Hungría se encuentra en un momento crucial de su historia política con la asunción de Péter Magyar como nuevo primer ministro, un hecho que marca el inicio de una etapa diferente tras la derrota del gobierno de Viktor Orbán, que había estado en el poder durante dieciséis años. La victoria del partido Tisza en las elecciones del 12 de abril, donde obtuvo una amplia mayoría, ha sido interpretada como un claro rechazo a las políticas ultranacionalistas que caracterizaron la era Orbán. Este cambio no solo es significativo en términos de liderazgo, sino que también representa un giro radical en la dirección política del país.
La nueva composición del Parlamento húngaro muestra un panorama diverso, donde el partido Tisza, con 141 escaños de un total de 199, se convierte en la fuerza dominante, mientras que el partido Fidesz de Orbán se reduce a 52 representantes. Esta mayoría absoluta permite al nuevo gabinete implementar su agenda, que incluye la prometida desmantelación del denominado "régimen iliberal". La presencia de otros partidos, como la formación de extrema derecha Nuestra Patria, que cuenta con seis escaños, añade una capa de complejidad al nuevo escenario político, aunque el Tisza se muestra decidido a llevar adelante sus reformas sin la oposición directa de Fidesz.
En el transcurso de la jornada, los diputados prestarán juramento, y el Parlamento comenzará a aprobar leyes fundamentales que definirán su funcionamiento, incluyendo la conformación de comisiones y la designación de sus funcionarios. La elección de Magyar se espera para después de las 14:00 horas locales, momento en el cual también se realizará un acto simbólico: la reinstalación de la bandera de la Unión Europea en la fachada del edificio del Parlamento, un gesto que contrasta con la decisión de su predecesor de retirarla, lo que subraya un cambio en la postura del país hacia la UE.
La renuncia de Orbán y otros líderes del Fidesz a ocupar sus escaños marca el fin de una era, donde este partido había sido un actor clave desde el colapso del comunismo en 1990. Esta decisión es un indicativo de la confianza que el Tisza ha ganado entre la población y de la nueva dinámica que se establece en la política húngara. La ceremonia de asunción será seguida de un evento en la plaza Kossuth, donde Magyar se dirigirá a sus simpatizantes en un ambiente festivo, celebrando un cambio de régimen que muchos consideran necesario y urgente.
Una vez que asuma oficialmente el cargo, se anticipa que los ministros del nuevo gabinete se presenten ante las comisiones parlamentarias en un corto lapso de tiempo. Se estima que el gobierno de Magyar, que contará con dieciséis miembros y una representación femenina de cuatro, podría ser oficialmente formado a partir del próximo martes. La rapidez de este proceso refleja la intención del nuevo primer ministro de comenzar a trabajar de inmediato en reformas esenciales que busca implementar.

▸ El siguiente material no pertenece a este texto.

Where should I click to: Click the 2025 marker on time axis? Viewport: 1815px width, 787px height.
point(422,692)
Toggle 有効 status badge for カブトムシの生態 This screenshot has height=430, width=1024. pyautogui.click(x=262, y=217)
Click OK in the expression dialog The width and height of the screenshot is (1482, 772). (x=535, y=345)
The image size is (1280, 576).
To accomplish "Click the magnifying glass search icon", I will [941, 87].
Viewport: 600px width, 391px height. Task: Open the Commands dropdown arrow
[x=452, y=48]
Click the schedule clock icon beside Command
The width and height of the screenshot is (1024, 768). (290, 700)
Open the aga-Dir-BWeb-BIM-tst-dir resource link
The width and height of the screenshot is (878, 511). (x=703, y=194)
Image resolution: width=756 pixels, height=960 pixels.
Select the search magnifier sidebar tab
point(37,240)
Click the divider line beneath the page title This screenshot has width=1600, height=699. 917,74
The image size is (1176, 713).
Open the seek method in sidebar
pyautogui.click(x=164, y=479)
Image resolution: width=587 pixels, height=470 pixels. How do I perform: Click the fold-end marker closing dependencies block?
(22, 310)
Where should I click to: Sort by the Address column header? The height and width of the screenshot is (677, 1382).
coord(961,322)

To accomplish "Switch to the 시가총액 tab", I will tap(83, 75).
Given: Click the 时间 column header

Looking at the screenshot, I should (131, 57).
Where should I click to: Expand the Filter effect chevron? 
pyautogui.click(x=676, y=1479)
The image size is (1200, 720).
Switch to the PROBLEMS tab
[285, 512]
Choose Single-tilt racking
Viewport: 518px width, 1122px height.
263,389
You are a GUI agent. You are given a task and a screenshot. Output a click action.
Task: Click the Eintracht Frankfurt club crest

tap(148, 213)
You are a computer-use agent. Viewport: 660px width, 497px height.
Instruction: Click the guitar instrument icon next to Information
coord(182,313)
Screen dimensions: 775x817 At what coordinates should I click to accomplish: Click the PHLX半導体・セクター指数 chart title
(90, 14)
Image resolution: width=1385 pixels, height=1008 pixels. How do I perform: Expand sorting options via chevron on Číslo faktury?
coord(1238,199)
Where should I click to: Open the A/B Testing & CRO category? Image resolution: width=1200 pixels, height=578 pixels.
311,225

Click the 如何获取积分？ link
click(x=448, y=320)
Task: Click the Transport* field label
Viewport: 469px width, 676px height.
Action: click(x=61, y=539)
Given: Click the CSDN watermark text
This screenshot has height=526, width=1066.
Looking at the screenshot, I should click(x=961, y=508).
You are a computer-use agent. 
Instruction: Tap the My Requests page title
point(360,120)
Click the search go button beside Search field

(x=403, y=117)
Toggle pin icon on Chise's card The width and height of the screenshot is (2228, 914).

Magyar ha dejado en claro que su administración no perderá tiempo en abordar las reformas necesarias para restaurar la separación de poderes, combatir la corrupción y recuperar la confianza de la ciudadanía en las instituciones. Además, se ha comprometido a normalizar las relaciones con la Unión Europea, un objetivo que será crucial para el futuro político y económico de Hungría. Con un mandato claro y una amplia mayoría, el nuevo primer ministro se enfrenta ahora al desafío de cumplir con las expectativas de cambio que han traído a su partido al poder.